TASK DETAILS
Find the line that contains "Task: Click the 最近评测 label" in the entries below. Restate it and every line after it, word for word, with no pictures.

=== Section Start ===

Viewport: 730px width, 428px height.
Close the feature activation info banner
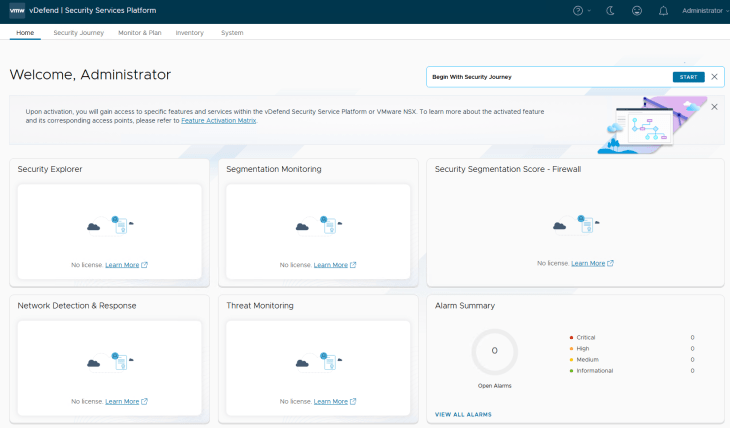click(714, 106)
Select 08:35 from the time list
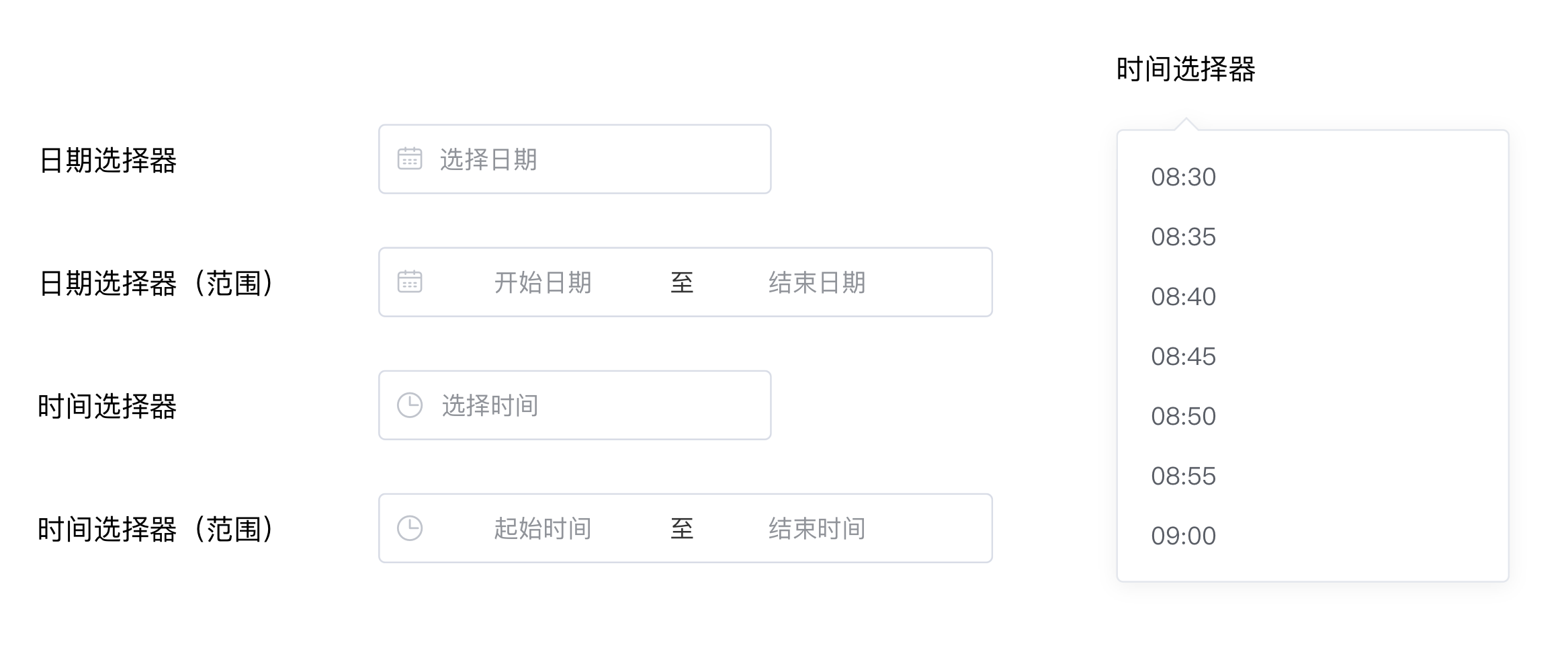1568x660 pixels. pyautogui.click(x=1183, y=237)
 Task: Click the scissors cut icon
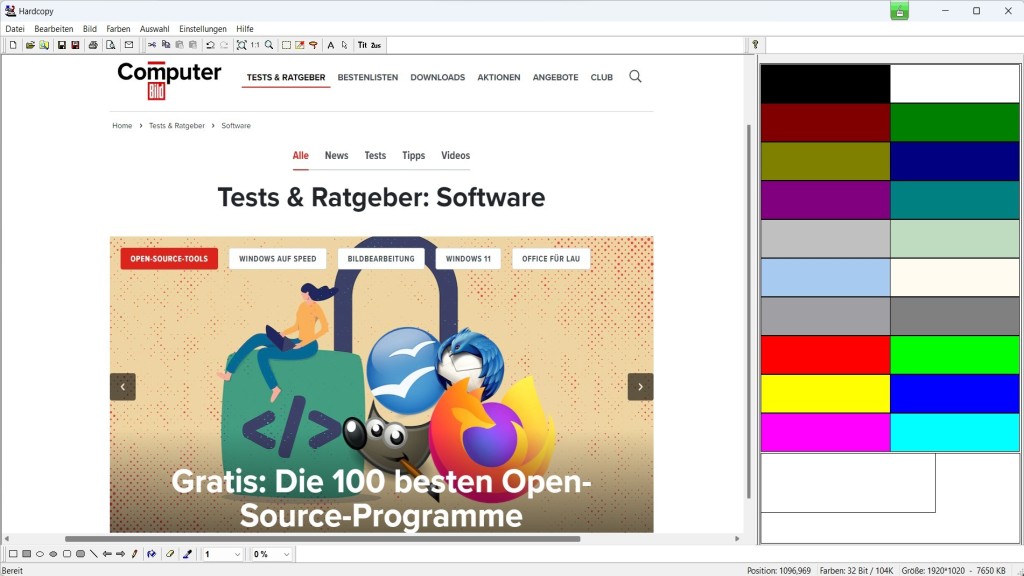click(152, 45)
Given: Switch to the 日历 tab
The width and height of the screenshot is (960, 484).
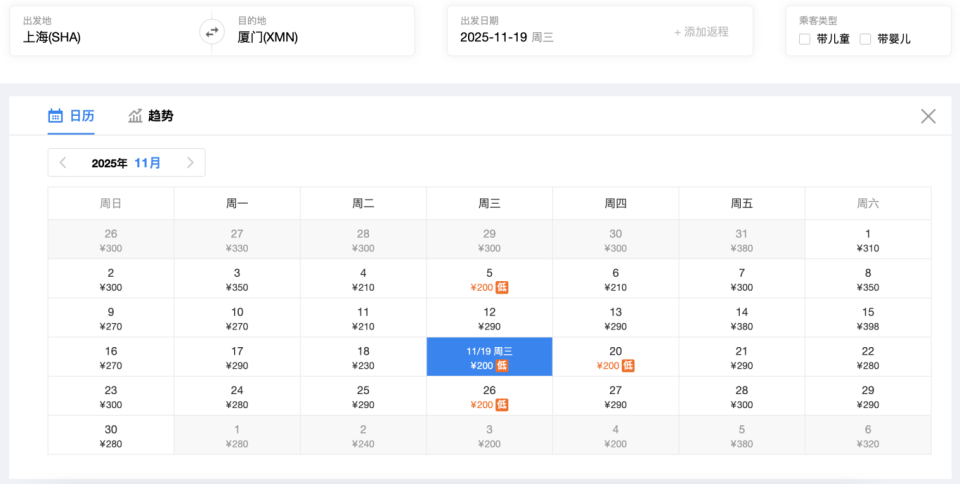Looking at the screenshot, I should tap(72, 116).
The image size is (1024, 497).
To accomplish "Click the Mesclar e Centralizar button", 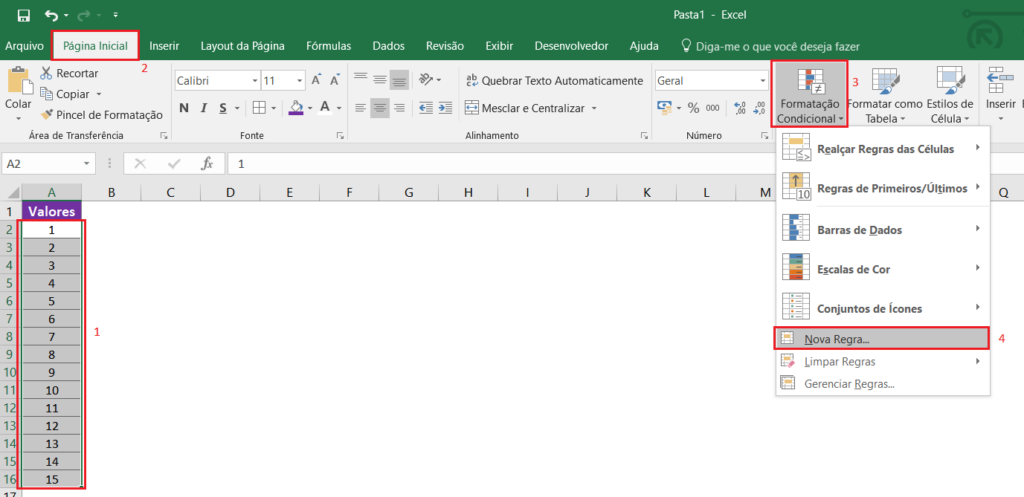I will click(530, 108).
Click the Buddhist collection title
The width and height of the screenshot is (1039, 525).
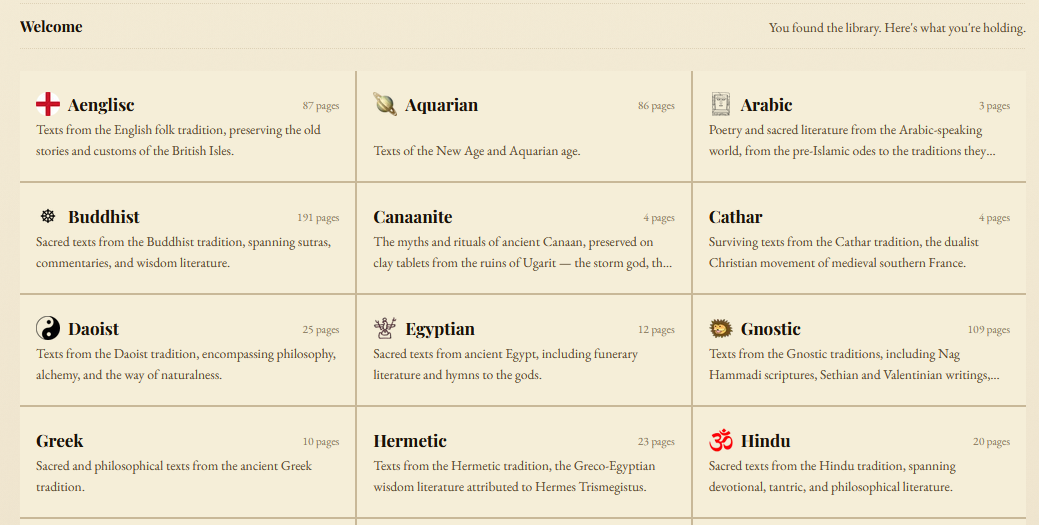104,217
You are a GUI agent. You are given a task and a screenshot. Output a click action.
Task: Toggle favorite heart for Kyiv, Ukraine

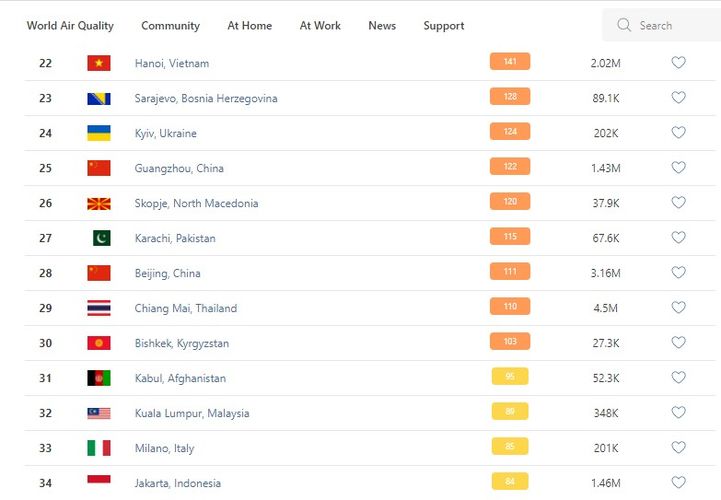tap(678, 133)
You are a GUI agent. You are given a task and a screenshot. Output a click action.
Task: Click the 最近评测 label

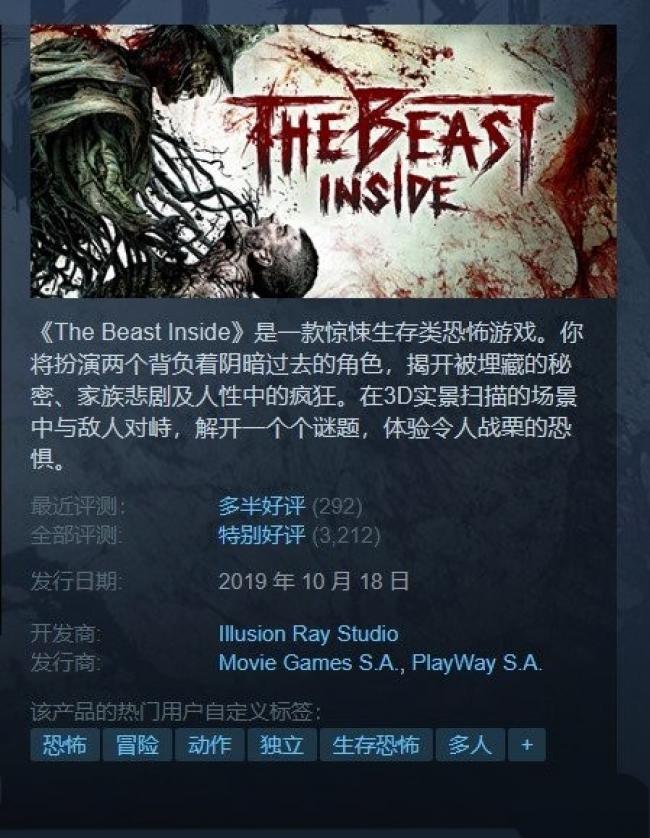pyautogui.click(x=78, y=506)
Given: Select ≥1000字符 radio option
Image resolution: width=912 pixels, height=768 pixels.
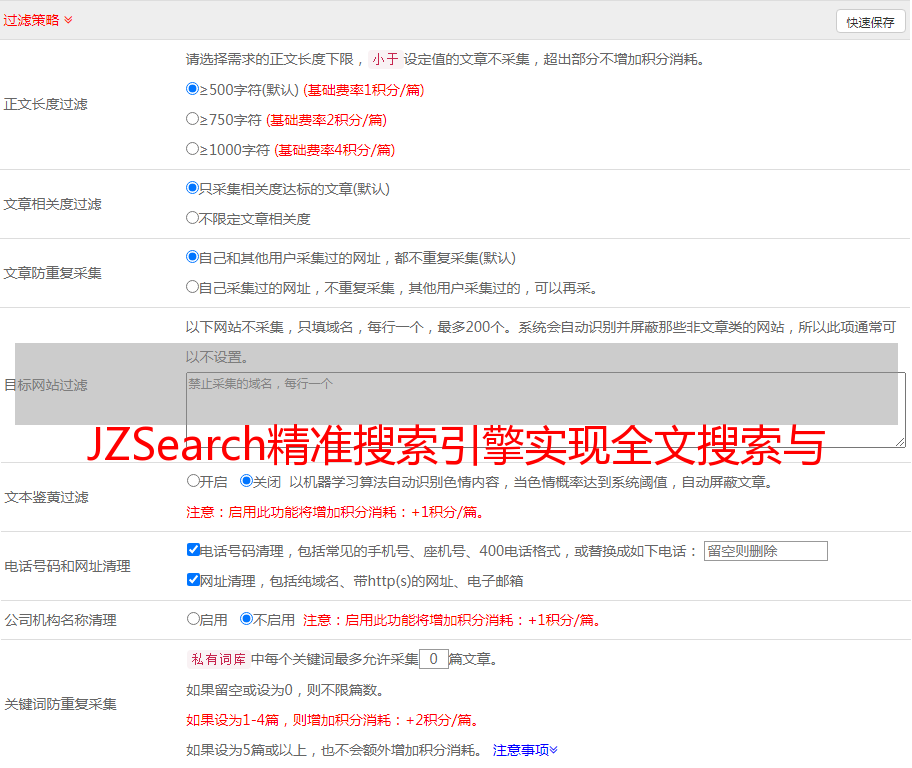Looking at the screenshot, I should [x=193, y=149].

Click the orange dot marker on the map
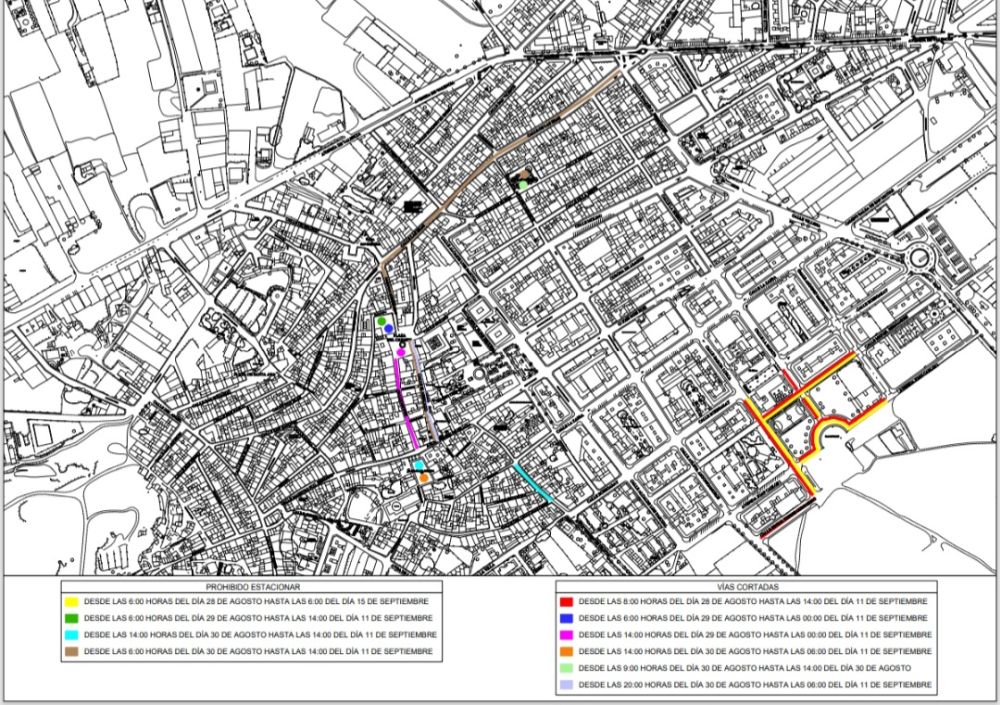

=== Section End ===

SOLUTION
Task: Click the 最近评测 label

pyautogui.click(x=78, y=506)
Given: Select ≥1000字符 radio option
Image resolution: width=912 pixels, height=768 pixels.
Looking at the screenshot, I should [x=193, y=149].

Click the orange dot marker on the map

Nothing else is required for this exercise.